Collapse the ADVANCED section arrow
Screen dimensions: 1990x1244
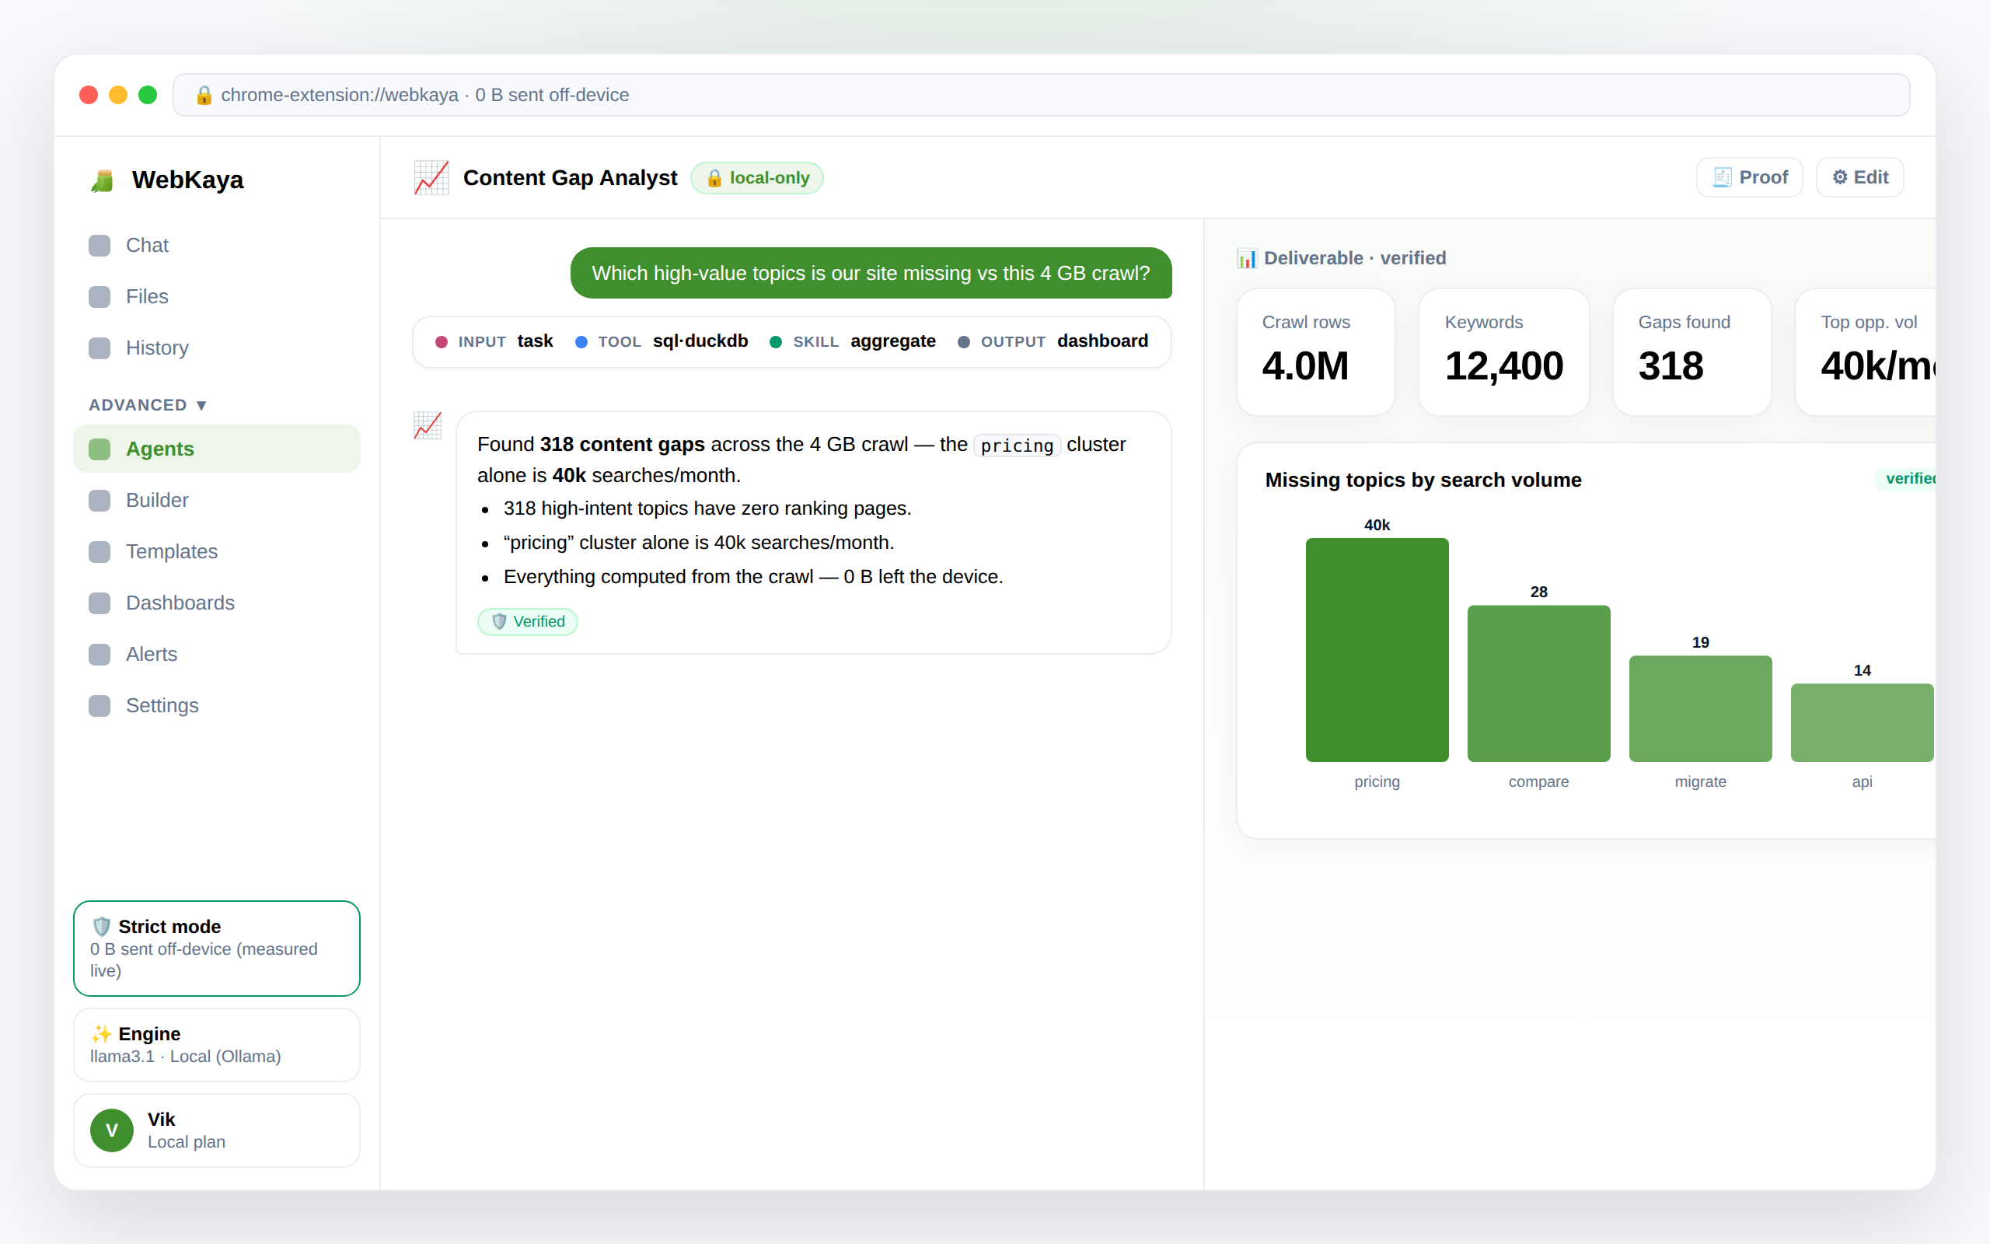pyautogui.click(x=201, y=405)
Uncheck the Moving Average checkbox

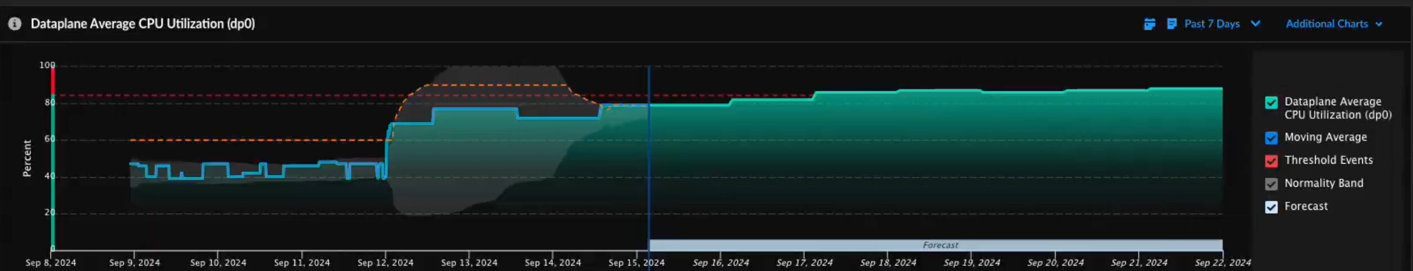1271,138
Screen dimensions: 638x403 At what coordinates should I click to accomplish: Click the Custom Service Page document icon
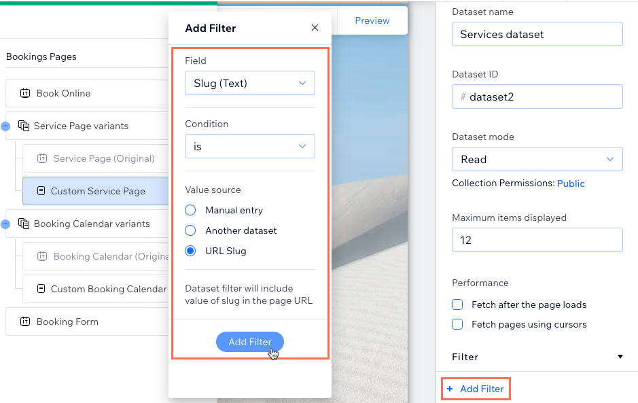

__DO THIS__. Write the lines of the records above as a numbered list, skipping blank lines. Leave the pictures out.

__RESULT OF THE TASK__.
1. Collapse the ADVANCED section arrow
2. Screen dimensions: 1990x1244
3. pyautogui.click(x=201, y=405)
4. Uncheck the Moving Average checkbox
5. 1271,138
6. Screen dimensions: 638x403 At what coordinates should I click to accomplish: Click the Custom Service Page document icon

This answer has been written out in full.